Diğer bir sorun, Çevre Orman Bakanlığı’nın 31 ilde uygulamaya koyduğu 1/100000 ölçekli Çevre Düzeni Planı’nın plan notlarında, yapılacak olan hayvancılık tesisleri ile tarımsal yapıların, yapılacak olduğu arazinin toprak sınıfına göre mutlak tarım arazilerinde %5, marjinal tarım arazilerinde %20 tabanda inşaat hakkı verilmesidir. Bu uygulamanın özellikle tarımsal amaçlı entegre tesislerde birbirlerinin tamamlayıcısı niteliğinde olan ve büyük alanlar kaplayan yapıların aynı arazi içerisinde inşasına imkan vermeyeceği gibi, yeni arazi alınmasını zorunlu hale getireceği, entegrasyonun çeşitli mesafelere dağılan yapılarının üretim maliyetlerini artıracağı iş gücü ve zaman kaybına sebep olacağı açıktır. Bu konuda 2007 yılından başlayarak BESD-BİR’in girişimleri sonucunda inşaat hakkının, arazinin toprak sınıfına göre mutlak tarım arazilerinde %5 de 10’a, marjinal tarım arazilerinde %20’den 30’a çıkarılması imkan dahiline girmiştir. Bu konuda hala çeşitli sıkıntıların devam ettiği yönünde şikayetler devam etmektedir.

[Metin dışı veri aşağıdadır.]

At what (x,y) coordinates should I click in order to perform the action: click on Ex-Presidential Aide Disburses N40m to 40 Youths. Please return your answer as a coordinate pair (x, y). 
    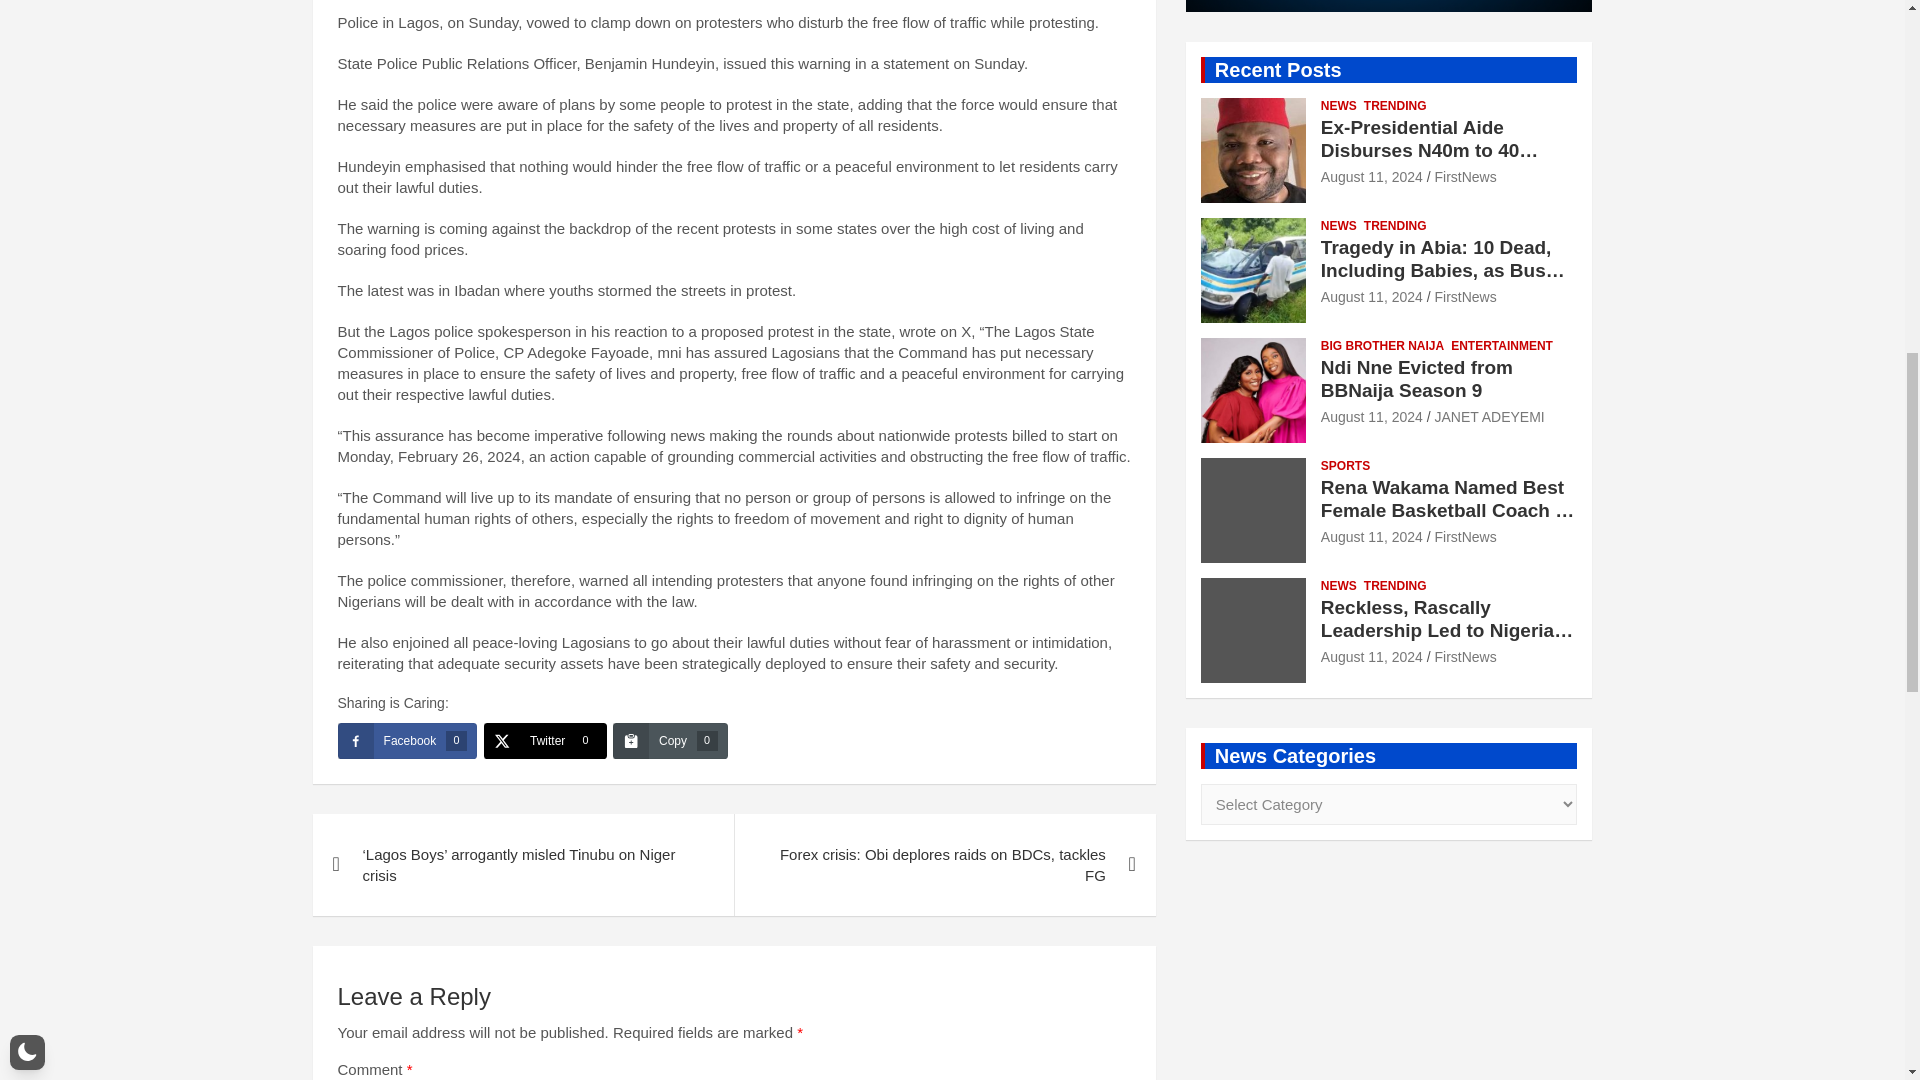
    Looking at the image, I should click on (1371, 176).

Çevre ve Orman Bakanlığı, Çevresel Etki Değerlendirmesi ve Planlama Genel Müdürlüğü ile kanatlı eti ve yumurta sektörü yönetmeliklerden kaynaklanan sıkıntıları giderebilmek için birkaç aydır toplantılar ve görüşmeler yapılmakta idi. Genel Müdür Fevzi İŞBİLİR konuyu çözüme kavuşturmak için sektörü ve ilgili tarafları bir araya getirecek bir toplantı düzenlenmesini, sorunların geniş katılımlı bu toplantıda değerlendirilmesini uygun görmüştür.
Tavukçuluk sektörünün cezai yaptırımlarla karşı karşıya kalabileceği sorunlar masaya yatırıldı
Yıllık 10 milyon ton atık sorunu yaşayan tavukçuluk sektörü, yılbaşında yürürlüğe girecek ”Koku Yönetmeliği” nedeniyle koku yüzünden de cezai yaptırımlarla karşılaşabilecek.
Kanatlı eti üretiminde 2007 yılı itibariyle 15. ülke konumundaki Türkiye’de, tavukçuluk sektörünün neden olduğu çevresel sorunlar, Çevre ve Orman Bakanlığı tarafından düzenlenen toplantıda tartışıldı. ÇED ve Planlama Genel Müdürü Fevzi İşbilir başkanlığındaki toplantıya, ilgili bakanlıklardan yetkililer yanında, tavukçuluk sektörü temsilcileri, üniversite öğretim üyeleri katıldı.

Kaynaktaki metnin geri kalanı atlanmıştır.